The Heineken “Worlds Apart” ad has drawn its share of cynicism, but it nevertheless provides some useful guidance for brands dipping their toes into these troubled waters:

  • Make the connection between your brand and your story believable. People can have candid conversations while sharing a beer. The familiarity of a common table allows people with opposing views to establish rapport, talk and engage.
  • Don’t expect to make everyone happy or to love you. They may not even buy your product. The objective is to gain awareness and respect by contributing more than foam to the river of conversation about issues that matter.
  • Avoid awkward or phony staging. Virtually all commercials are staged, so the secret is to make them not appear staged or to use the staging to advantage. Heineken made staging part of the story – participants assembled the table where they met and talked. It conveyed a sense of teamwork before the big reveal that sparked the actual conversations.

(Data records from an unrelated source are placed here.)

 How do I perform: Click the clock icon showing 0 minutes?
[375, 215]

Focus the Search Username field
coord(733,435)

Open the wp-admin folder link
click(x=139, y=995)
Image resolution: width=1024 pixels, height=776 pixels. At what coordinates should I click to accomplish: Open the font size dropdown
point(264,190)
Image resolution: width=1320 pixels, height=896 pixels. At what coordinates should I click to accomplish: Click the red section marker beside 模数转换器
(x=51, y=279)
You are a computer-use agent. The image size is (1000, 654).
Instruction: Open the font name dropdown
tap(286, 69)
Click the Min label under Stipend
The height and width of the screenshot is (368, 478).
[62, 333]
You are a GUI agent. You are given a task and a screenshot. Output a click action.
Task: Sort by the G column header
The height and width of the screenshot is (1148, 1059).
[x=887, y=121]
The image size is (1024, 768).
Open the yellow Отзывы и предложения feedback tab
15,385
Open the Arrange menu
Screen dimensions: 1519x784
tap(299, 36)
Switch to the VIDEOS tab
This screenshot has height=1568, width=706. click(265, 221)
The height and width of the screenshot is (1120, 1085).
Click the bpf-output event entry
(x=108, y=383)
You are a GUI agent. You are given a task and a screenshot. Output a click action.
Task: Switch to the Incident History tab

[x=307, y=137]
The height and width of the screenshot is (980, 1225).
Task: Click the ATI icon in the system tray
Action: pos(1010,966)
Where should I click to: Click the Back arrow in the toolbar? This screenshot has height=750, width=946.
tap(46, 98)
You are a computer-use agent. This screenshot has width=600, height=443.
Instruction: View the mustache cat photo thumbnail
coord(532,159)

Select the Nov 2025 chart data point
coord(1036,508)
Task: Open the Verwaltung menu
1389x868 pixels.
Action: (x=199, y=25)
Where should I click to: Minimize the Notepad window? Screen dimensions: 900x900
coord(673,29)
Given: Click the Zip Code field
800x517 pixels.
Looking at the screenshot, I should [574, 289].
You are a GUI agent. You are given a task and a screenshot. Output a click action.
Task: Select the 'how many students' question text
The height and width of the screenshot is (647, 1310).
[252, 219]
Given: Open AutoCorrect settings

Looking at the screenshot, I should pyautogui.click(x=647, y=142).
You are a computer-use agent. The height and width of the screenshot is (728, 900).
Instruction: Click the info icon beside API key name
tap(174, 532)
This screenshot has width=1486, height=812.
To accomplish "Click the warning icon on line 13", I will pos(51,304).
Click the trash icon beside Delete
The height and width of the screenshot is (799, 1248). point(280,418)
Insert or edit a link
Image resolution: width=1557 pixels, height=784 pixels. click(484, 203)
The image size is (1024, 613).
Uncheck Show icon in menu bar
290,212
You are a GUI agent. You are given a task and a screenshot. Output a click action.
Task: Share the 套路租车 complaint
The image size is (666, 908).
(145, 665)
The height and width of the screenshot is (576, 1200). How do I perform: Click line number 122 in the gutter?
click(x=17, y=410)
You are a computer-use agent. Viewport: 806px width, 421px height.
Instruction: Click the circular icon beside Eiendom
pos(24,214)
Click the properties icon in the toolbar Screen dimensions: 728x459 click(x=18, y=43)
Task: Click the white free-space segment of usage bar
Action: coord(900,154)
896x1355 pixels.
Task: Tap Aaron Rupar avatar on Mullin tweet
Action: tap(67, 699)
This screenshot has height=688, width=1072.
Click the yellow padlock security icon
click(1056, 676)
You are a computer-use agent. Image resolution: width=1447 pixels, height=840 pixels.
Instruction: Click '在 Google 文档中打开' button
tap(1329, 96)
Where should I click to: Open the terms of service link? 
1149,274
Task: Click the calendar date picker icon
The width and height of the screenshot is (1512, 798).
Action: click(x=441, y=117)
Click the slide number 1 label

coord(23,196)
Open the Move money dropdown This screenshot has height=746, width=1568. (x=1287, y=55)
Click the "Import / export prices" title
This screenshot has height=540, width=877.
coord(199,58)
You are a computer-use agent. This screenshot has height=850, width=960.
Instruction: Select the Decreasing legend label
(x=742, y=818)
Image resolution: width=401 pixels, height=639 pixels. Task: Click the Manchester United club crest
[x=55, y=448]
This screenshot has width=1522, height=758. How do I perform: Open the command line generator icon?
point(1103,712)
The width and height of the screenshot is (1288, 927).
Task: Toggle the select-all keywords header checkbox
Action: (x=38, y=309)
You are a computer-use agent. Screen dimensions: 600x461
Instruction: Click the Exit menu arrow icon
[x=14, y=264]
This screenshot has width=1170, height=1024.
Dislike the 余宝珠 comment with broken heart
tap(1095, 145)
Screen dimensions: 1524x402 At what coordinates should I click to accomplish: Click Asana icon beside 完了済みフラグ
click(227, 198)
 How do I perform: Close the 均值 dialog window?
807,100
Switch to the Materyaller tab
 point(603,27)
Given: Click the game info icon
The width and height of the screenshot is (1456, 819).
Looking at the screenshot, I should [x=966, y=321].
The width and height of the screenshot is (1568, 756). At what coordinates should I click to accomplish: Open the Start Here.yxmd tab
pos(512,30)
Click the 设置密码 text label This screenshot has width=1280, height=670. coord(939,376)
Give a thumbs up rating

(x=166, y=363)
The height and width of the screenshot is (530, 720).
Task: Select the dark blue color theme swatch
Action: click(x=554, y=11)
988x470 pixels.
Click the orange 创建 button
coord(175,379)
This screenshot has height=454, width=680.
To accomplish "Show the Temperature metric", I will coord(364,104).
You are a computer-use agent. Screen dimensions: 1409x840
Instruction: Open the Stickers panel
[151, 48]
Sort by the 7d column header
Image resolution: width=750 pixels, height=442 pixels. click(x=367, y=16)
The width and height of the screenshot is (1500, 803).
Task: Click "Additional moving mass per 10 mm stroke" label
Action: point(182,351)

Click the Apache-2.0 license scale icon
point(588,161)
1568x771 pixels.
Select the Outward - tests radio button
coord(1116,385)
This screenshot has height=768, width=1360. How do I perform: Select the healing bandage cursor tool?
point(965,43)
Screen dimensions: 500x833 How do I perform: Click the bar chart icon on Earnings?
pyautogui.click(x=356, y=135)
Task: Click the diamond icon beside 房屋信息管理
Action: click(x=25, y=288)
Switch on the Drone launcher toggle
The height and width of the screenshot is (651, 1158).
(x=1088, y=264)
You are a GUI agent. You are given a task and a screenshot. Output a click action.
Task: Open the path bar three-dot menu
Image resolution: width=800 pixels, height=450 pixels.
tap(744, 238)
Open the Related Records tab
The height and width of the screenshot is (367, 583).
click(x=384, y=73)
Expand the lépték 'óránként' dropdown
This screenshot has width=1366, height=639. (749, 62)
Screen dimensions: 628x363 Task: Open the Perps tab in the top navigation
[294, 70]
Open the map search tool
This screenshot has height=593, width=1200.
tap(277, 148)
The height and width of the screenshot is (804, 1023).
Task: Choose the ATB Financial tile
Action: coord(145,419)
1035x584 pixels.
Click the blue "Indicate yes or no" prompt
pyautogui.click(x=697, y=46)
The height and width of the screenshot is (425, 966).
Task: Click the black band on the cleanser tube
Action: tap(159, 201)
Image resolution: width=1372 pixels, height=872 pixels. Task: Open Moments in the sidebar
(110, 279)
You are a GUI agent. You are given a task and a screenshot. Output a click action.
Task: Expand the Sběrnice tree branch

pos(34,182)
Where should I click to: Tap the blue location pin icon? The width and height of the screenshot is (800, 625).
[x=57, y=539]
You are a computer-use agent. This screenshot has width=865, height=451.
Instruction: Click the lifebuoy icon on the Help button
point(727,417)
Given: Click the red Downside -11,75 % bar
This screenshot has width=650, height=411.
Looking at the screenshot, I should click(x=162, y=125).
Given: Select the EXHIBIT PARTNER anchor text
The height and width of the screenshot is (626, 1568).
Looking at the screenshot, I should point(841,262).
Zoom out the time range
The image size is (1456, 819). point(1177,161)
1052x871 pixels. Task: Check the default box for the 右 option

  • Think carefully about the point you want to make. The last thing you want is to resemble an unwanted intruder in a conversation about a serious. Heineken took on flash point issues but put the emphasis on the transformative value of talking about them with people of differing viewpoints.
  • Have a strategy, not just a one-off idea for a creative ad. Not every ad has to be political, but your loyal customers – and your fierce detractors – will be watching where you stand your ground. You need to be true to your brand promise and firm on your political positioning. 

Navigating the choppy seas of politically charged conversations is not just a skill to be mastered by big brands. Increasingly, all businesses are being asked to step out of the shadows and into the hot heat of public discussion. For many businesses, this is uncomfortable and even out of character. However, the price of being in business today is being part of the solution.